女流建築家と家族のくらし
<< July 2020 | 1 2 3 4 5 6 7 8 9 10 11 12 13 14 15 16 17 18 19 20 21 22 23 24 25 26 27 28 29 30 31 >>
畑の家での授業

 

 

福山市立大学の設計製図1の授業の一環として、オープンハウス中の最新作「畑の家」で見学解説をしました。今年の課題のテーマは最小限の家です。最小限をテーマにした「畑の家」を体感して、何がどのように最小限なのかを模索しつつ見学しました。

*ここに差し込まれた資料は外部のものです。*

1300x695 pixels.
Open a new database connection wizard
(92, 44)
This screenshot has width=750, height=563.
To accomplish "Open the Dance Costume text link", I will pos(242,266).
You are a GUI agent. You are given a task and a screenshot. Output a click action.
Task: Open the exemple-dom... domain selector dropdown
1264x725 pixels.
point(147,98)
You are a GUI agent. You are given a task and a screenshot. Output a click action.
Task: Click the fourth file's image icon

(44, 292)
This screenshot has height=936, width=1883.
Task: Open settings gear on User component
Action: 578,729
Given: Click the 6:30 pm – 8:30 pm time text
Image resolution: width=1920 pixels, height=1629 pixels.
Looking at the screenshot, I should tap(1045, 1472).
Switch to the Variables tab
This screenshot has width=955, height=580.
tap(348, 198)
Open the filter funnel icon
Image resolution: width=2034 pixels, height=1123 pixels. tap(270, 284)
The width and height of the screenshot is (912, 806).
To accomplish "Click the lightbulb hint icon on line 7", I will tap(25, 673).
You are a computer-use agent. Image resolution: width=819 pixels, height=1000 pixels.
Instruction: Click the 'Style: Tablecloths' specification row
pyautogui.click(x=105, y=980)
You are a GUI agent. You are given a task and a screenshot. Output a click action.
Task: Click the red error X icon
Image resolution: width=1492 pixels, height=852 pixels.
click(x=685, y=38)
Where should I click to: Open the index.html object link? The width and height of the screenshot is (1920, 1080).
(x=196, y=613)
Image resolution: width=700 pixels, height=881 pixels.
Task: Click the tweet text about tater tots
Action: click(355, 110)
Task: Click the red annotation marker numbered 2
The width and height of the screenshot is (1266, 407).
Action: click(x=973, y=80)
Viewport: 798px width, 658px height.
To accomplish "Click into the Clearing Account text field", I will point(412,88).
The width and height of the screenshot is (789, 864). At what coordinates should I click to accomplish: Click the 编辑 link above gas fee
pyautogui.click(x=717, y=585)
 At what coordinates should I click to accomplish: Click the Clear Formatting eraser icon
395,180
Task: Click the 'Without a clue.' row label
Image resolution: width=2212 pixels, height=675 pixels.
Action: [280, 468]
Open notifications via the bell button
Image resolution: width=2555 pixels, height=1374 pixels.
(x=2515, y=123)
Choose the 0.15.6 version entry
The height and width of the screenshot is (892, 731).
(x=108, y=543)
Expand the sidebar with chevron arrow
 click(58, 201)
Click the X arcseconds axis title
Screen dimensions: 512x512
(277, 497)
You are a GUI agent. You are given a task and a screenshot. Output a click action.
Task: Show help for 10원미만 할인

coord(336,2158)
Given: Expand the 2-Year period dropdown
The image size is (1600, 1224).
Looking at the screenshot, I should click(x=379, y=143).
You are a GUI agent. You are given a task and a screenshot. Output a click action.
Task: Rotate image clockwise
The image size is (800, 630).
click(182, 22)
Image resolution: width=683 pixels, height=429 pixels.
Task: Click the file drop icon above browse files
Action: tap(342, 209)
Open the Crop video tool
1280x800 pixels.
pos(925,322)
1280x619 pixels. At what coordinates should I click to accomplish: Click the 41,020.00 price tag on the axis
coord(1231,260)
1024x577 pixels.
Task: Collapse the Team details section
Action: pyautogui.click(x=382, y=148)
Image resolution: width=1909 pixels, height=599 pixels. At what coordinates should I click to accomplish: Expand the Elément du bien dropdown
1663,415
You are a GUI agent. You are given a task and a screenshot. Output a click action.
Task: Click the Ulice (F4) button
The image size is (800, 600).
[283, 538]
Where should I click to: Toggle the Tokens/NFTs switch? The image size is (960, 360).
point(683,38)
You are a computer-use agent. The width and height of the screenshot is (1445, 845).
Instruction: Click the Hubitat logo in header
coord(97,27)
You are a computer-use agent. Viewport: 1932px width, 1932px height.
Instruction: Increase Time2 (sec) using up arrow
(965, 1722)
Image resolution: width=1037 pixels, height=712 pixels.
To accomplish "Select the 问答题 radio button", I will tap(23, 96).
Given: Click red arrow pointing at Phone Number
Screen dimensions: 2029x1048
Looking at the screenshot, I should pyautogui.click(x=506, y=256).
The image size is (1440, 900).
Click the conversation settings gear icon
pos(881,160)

建築の本格的な演習を始めたばかりの若者達ですが、哲学的な課題に取り組む姿勢が清々しいです。

「畑の家」オープンハウスのお知らせ

この度、当事務所の設計による住宅が竣工しました。
施主様のご厚意により見学会を開催いたしますのでご案内申し上げます。
お忙しいところ恐縮ですが、ぜひともご覧いただきたいと思います。

 

 

 

ゆったりとした敷地にこぢんまりと建つ住宅には、
隣接する畑で農作業をされるご両親との時間を持つ
屋外の居場所「畑の間」があります。
室内はオーバーハングする家具のようなロフトを持
つ1LDKで。住み手にとって必要な機能だけを備えた最小限の住宅です。

駐車場の番号は当日お伝えします。
現地では注意事項を守ってご覧ください。

 

日時:2020年7月4日(土)5日(日)

   10:00〜18:00

場所:福山市大門町三丁目36-3

当日連絡先 後藤亜貴建築設計事務所

   tel.090-2298-7235

 

リモートワーク

現在、住宅のプロジェクトが工事の大詰めを迎えています。

社会情勢に合わせてリモートでの現場監理をしています。

現場の皆様の健康と安全に気をつけて、体温測定や昼食の取り方など具体的に指示を出しています。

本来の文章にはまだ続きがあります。